Creates catalog.json at the root with links to subcatalogs
Creates catalog.json in each intermediate directory (subcatalogs)
Creates collection.json + item metadata in leaf directories (collections)
Generates versions.json for tracking at each level

Bulk Adding Files¶

Process many files efficiently with parallel workers:

portolan add . --workers 4 --verbose

The --verbose flag shows progress for each file. Without it, only changed/added files appear.

Metadata and READMEs¶

Setting Up Metadata¶

portolan metadata init

This creates .portolan/metadata.yaml with required fields (contact, license) and optional fields (citation, keywords, source URL, known issues).

Example:

contact:
  name: "Data Team"
  email: "data@example.org"

license: "CC-BY-4.0"
license_url: "https://creativecommons.org/licenses/by/4.0/"

keywords:
  - climate
  - regional data
  - open data

source_url: "https://data.example.org/"
processing_notes: "Converted from Shapefile to GeoParquet with Hilbert sorting."
known_issues: "Temporal extent not specified for most datasets."

Generating READMEs¶

portolan readme --recursive

This generates README.md files at every level — root catalog, subcatalogs, and collections. Metadata from the root cascades down, so you only need to edit one metadata.yaml for consistent attribution across all READMEs.
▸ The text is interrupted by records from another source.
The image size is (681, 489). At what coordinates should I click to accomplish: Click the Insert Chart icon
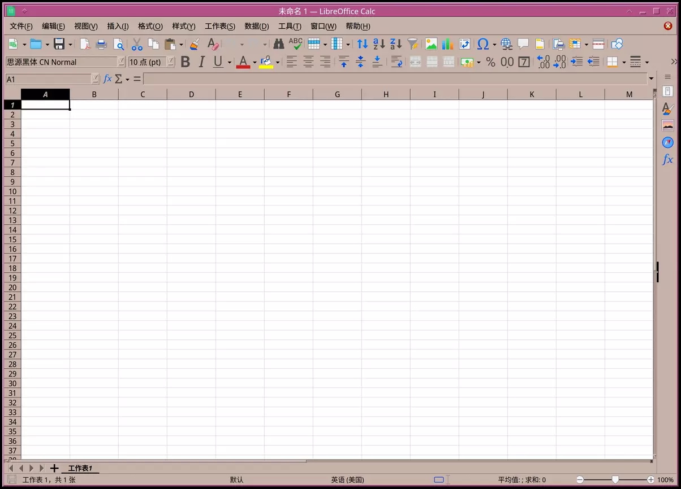point(448,44)
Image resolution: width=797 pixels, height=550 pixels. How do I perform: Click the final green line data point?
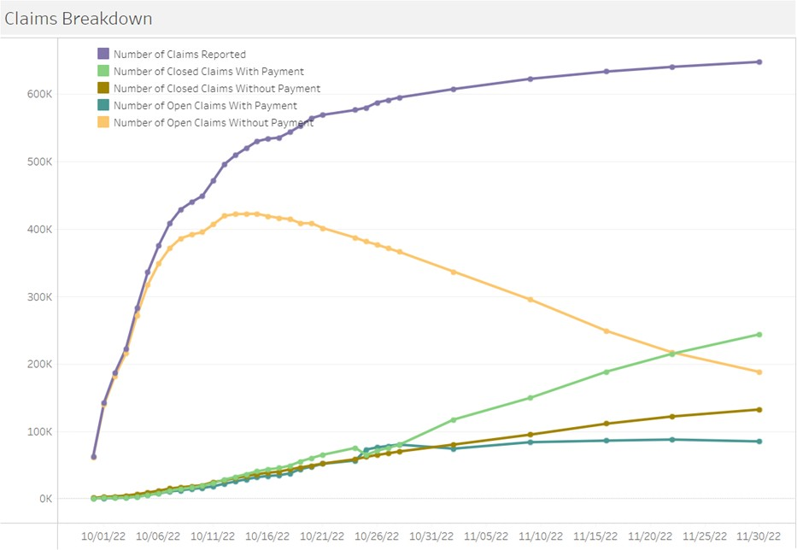pos(759,335)
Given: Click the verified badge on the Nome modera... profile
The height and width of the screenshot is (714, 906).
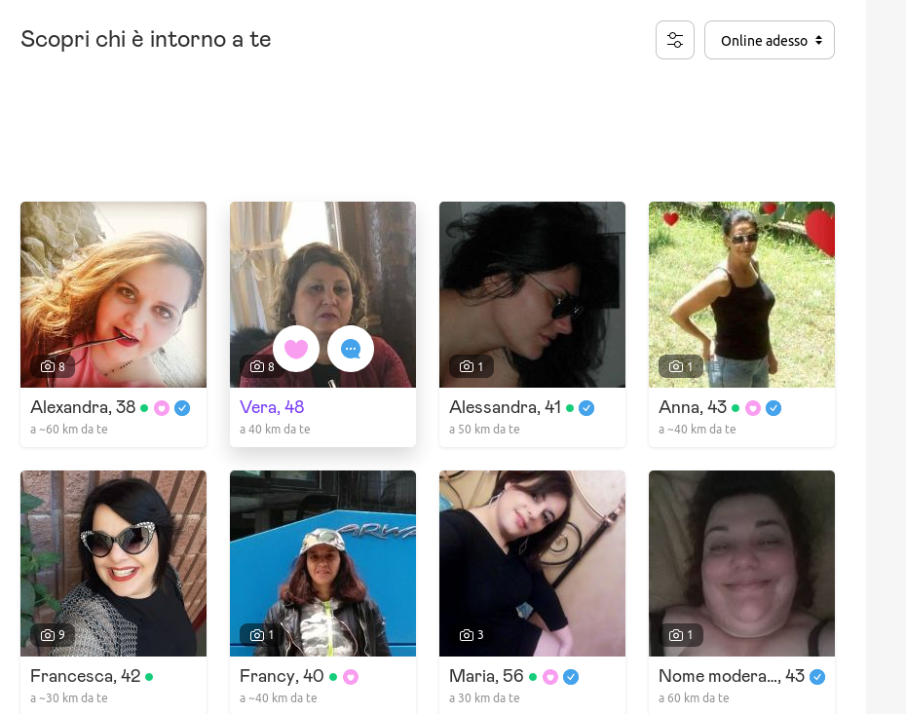Looking at the screenshot, I should point(817,676).

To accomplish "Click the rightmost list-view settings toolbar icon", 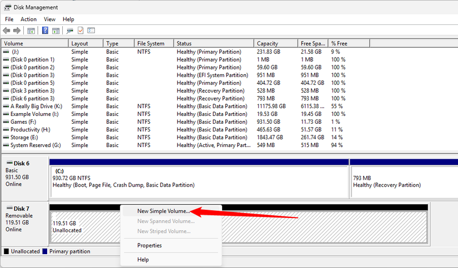I will 91,31.
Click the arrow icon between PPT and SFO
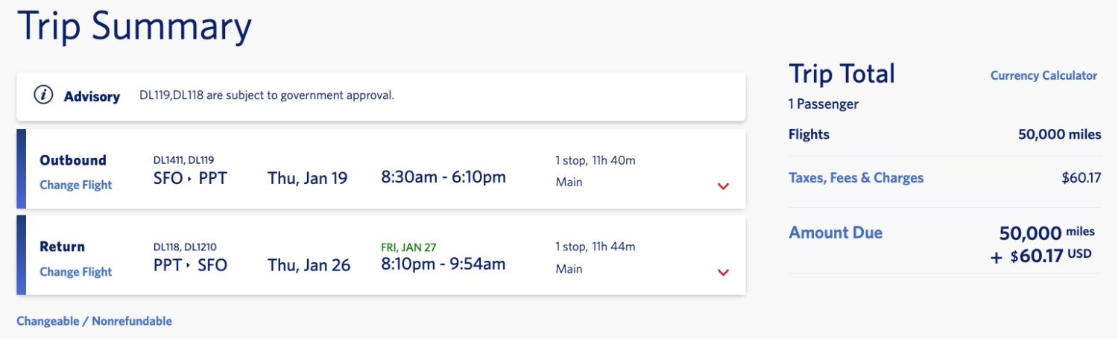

To preview without writing:

portolan readme --stdout

Validation¶

Check the catalog structure and data formats:

portolan check --verbose

This validates:

STAC metadata completeness
Cloud-native format compliance (GeoParquet, COG)
Provisional datetime warnings (items without explicit dates)

Example: The Hague Open Data¶

A real-world example with 6 thematic subcatalogs and 23 collections:

den-haag/
├── catalog.json
├── climate/           # 3 collections: heat maps, climate scores
├── environment/       # 7 collections: air quality, noise, soil
├── housing/           # 1 collection: energy labels
├── infrastructure/    # 3 collections: waste, zones, storage
├── nature/            # 7 collections: species, habitats, trees
└── water/             # 2 collections: gauges, water bodies

Created with:

portolan init --auto --title "The Hague Open Data" \
  --description "Municipal open data from Den Haag, Netherlands"
portolan add . --workers 4
portolan metadata init
# Edit .portolan/metadata.yaml
portolan readme --recursive
portolan check

Tips¶

Start flat, restructure later. You can reorganize directories and re-run portolan add . — Portolan regenerates the STAC hierarchy from the current structure.

One metadata.yaml for consistency. Root-level metadata cascades to all READMEs. Only create collection-level metadata.yaml files when you need overrides.

Use --workers for large catalogs. Parallel processing significantly speeds up metadata extraction for catalogs with many files.